**What this exercise asks:**
- 1) Answer these questions using the passage on animal-assisted therapy (AAT):
(a) What two reasons does the passage give for the AAT program being extremely cost-effective?
(b) At which facility are the authors currently collecting data on AAT dogs in physical therapy?
(c) What organization funded the research?
- 2) Supply the next part of the passage on animal-assisted therapy (AAT), picking up after its last resource entry.

This study cannot be regarded as an experiment in which participants are randomly assigned to treatment conditions because the patients were free to select the mode of therapy they would receive. Results could not necessarily be generalized to non-psychiatric patients or to those significantly different in age or culture from those in this sample. Interestingly, however, the results replicated the findings of the earlier pilot study done at Lancaster General with rehabilitation patients, so the type of patient may not make a difference in terms of efficacy. The AAT program would likely be ineffective for patients who disliked or feared animals, but those patients would not have participated in the AAT group in this study.

OBSERVATIONS

The AAT program was safe as well as extremely cost-effective because AAT teams were all volunteers and it was delivered in a group format. For patients who like animals, this may be a more acceptable alternative to the typical therapeutic programs on an inpatient mental health unit. This possible benefit is also supported by the observation that the AAT sessions were the most popular of all therapeutic activities offered on the unit. That may be important to a non-psychiatric population who could be expected to be less open than psychiatry patients to the idea of behavioral health services. There were also instances in which the AAT session served as a clinical bridge, with patients revealing significant issues (or, in one case, speaking for the first time in days) while interacting with the AAT team.

Further research is needed to evaluate how long the positive effects of AAT last, the amount needed to produce a durable effect, and ways to extend the benefits beyond the hospital and to other types of patients. There are also unanswered questions as to the conditions under which AAT is most effective. We are currently collecting data at the Lancaster Rehabilitation Hospital to determine if the use of AAT dogs in physical therapy improves outcomes or shortens length of stay.

ACKNOWLDEDGEMENTS

The authors want to thank Michael Horst, Ph.D. from the Research Institute of Lancaster General Health for help with statistical analysis and Elizabeth Lynn from Franklin and Marshall College for assisting in data collection. In addition, our special thanks go to the AAT volunteers and their dogs who made this study possible.

This research was funded with a grant from the Lancaster General HealthCare Foundation.

RESOURCES

1. Derr, M. Dog’s Best Friend. Chicago: University of Chicago Press. 2004, p. 21.

2. Herzog, H. Some We Love, Some We Hate, Some We Eat: Why It’s So Hard to Think Straight About Animals. New York: Harper. (2010).

[Records from a dataset]
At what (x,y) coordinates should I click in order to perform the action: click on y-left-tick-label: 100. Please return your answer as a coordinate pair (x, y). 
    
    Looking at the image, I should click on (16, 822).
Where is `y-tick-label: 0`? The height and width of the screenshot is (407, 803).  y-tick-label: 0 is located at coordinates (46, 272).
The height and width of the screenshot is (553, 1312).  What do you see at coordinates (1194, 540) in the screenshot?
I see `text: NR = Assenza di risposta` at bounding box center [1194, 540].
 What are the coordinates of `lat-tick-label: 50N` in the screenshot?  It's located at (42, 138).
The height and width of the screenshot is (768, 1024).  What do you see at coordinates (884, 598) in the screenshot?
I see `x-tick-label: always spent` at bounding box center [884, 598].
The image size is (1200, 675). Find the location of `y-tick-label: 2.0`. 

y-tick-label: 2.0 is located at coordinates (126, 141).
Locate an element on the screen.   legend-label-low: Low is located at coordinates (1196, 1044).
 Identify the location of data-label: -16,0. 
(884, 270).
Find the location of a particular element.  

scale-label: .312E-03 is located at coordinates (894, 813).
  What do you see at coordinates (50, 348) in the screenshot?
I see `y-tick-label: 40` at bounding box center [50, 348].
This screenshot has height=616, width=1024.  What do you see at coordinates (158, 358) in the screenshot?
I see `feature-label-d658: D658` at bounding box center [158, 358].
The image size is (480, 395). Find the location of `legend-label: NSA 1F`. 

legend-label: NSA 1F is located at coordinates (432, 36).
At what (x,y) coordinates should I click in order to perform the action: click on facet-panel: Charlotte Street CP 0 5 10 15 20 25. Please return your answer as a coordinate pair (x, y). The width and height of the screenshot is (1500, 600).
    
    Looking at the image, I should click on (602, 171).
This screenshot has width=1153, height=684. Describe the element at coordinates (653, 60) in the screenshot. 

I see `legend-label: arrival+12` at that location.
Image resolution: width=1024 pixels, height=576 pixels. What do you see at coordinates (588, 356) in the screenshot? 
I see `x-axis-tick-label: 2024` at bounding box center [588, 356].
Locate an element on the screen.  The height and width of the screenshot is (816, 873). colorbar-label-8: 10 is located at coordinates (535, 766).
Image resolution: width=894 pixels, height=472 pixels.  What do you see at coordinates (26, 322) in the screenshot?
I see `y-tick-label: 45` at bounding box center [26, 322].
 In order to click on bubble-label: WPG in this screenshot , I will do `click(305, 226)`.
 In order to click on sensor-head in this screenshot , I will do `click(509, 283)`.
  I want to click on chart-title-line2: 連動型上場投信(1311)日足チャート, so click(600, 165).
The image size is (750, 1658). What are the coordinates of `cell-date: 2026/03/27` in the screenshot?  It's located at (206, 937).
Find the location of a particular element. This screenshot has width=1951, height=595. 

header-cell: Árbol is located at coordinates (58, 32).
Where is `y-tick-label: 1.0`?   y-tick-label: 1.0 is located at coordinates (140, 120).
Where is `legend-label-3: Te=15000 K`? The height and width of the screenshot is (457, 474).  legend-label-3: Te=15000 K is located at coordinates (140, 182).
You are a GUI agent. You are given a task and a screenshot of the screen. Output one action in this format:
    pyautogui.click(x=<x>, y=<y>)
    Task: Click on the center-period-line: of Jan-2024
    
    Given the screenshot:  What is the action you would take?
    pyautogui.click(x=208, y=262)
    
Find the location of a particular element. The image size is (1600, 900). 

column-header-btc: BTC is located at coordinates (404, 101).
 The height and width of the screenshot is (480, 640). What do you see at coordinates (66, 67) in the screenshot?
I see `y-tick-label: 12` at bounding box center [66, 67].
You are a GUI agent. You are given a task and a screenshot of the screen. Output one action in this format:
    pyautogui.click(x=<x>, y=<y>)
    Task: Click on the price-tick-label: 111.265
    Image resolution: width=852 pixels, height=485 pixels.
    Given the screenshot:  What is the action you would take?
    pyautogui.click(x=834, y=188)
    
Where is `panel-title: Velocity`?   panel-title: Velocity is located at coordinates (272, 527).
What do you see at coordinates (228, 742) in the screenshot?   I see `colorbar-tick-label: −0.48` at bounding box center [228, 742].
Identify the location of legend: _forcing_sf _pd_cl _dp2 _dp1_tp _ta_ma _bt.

**Answer list:**
- 1)
(a) The AAT teams were all volunteers, and the program was delivered in a group format.
(b) The Lancaster Rehabilitation Hospital.
(c) The Lancaster General HealthCare Foundation.

- 2)
3. Jones, B. (1985). The Psychology of Human/Companion Animal Bond: An Annotated Bibliography, Philadelphia: University of Pennsylvania Press. http retrieved 1/12/11

4. Nightingale, F. Notes on nursing: What it is, and what it is not. New York: Dover, 1969. P.103

5. Netting, FE, Wilson, CC, and New, JC. The human-animal bond: implications for practice. Social Work 1987; 32(1): 60-64.

6. Thompson, Mark (2010). Bringing dogs to heal: Care for veterans with PTSD. Time Magazine http://www.time.com/time/printout/0,8816,2030897,00.html Retrieved 1/10/11

7. Voelker, R. Puppy love can be therapeutic, too. JAMA 1995; 274:1897-1899.

8. Howie, A. Team training course manual (5th ed.), Renton, WA: Delta Society. 2000.

9. Chandler, C.K. Animal Assisted Therapy in Counseling. New York, Routledge.

10. Fine, A.H. (ed.). Animal-assisted therapy: Theoretical foundations and guidelines for practice (2nd ed.). San Diego, CA: Elsevier. 2000

11. Nimer, J. & Lundahl, B. Animal-assisted therapy: A meta-analysis. Anthrozoos 20(3), 225-238.

12. Barker, SB and Dawson, KS. The effects of animal-assisted therapy on anxiety ratings of hospitalized psychiatric patients. Psychiatric Services . 1998; 49:797-801.

13. Cole, KM, Grawlinski, A, and Steers, N. Animal-assisted therapy in patients hospitalized with heart failure. American Journal of Clinical Care 2007; 6(6):575-585.

14. Bruckno, SR. Man’s best friend: Efficacy of Animal-Assisted therapy [unpublished manuscript]. Lancaster: Lancaster Catholic High School: 2007.

15. Burns, DD. Therapist’s Toolkit: Comprehensive assessment and treatment tools for the mental health professional, Monterey, California: David D. Burns Press, 1995.